_Problem to solve_
Find each line in the records that contains the word "information" and copy it out in full. Case counts.

————————

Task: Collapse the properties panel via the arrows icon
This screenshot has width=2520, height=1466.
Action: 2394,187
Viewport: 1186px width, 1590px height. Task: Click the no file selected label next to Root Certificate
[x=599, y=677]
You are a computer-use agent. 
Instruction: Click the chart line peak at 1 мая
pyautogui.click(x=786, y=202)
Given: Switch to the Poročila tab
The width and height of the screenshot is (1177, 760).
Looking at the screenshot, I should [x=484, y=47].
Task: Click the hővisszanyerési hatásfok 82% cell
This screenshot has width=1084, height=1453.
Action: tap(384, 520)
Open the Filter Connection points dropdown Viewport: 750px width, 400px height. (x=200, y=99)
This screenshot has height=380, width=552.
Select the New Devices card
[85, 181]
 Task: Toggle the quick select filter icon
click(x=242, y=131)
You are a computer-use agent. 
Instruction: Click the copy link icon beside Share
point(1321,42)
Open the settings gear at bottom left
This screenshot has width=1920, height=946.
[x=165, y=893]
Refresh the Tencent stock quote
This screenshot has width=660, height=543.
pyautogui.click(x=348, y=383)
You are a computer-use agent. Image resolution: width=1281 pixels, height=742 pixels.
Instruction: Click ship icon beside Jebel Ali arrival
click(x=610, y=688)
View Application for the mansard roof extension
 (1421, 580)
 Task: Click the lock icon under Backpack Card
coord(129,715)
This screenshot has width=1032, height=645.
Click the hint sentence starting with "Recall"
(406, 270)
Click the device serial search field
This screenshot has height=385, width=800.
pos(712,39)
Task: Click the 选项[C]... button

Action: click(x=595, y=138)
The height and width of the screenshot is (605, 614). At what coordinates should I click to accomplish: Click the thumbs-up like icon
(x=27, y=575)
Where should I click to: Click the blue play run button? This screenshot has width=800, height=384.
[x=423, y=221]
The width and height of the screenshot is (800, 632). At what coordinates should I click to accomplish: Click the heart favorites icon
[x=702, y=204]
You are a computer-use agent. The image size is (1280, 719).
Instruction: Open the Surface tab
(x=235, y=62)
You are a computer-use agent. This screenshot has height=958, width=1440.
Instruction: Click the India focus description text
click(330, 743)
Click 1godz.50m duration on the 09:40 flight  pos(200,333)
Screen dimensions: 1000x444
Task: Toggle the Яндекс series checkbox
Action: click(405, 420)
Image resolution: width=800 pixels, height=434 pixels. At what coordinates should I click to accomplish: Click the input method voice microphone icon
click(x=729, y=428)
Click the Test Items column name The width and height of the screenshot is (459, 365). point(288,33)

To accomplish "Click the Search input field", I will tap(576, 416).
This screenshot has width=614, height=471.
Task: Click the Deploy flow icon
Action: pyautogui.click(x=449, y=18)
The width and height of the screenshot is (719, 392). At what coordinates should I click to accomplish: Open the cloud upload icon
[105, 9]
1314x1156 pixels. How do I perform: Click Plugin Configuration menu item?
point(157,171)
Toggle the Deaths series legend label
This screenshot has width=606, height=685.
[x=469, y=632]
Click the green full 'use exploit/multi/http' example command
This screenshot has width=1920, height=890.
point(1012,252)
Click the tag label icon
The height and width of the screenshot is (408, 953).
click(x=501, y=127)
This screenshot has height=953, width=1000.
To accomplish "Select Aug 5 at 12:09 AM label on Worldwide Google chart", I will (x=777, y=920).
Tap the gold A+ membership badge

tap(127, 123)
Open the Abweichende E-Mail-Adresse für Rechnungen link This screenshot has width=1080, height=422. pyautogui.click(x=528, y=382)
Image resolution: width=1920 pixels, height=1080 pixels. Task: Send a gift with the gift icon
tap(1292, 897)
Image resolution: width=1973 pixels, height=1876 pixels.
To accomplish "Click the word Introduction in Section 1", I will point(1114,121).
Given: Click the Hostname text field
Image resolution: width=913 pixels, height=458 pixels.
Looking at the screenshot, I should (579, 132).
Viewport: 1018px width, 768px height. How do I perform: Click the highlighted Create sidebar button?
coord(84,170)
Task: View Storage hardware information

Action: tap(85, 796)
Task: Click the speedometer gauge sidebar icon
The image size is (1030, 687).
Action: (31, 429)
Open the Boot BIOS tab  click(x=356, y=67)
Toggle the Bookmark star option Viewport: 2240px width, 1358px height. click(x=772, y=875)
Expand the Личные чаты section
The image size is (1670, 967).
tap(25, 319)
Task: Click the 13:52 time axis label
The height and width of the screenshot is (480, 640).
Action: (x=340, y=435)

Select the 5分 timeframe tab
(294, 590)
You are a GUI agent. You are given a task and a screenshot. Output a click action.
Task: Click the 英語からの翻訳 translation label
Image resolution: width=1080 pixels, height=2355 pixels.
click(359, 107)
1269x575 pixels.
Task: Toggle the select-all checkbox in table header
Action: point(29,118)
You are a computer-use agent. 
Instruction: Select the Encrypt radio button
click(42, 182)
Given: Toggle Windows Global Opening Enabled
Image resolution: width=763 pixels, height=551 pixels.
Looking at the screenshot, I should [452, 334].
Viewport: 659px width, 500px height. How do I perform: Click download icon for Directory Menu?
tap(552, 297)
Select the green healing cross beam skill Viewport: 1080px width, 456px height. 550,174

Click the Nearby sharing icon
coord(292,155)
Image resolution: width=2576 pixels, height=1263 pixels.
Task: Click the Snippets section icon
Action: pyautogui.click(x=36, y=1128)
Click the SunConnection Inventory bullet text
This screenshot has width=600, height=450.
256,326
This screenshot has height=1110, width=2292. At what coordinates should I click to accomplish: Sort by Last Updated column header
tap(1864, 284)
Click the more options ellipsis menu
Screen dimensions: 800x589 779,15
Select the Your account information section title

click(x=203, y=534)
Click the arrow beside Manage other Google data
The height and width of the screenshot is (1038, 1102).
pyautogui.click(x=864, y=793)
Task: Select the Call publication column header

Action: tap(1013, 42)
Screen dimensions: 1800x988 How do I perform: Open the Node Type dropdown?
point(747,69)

————————

_Written reply_
Task: View Storage hardware information
Select the Your account information section title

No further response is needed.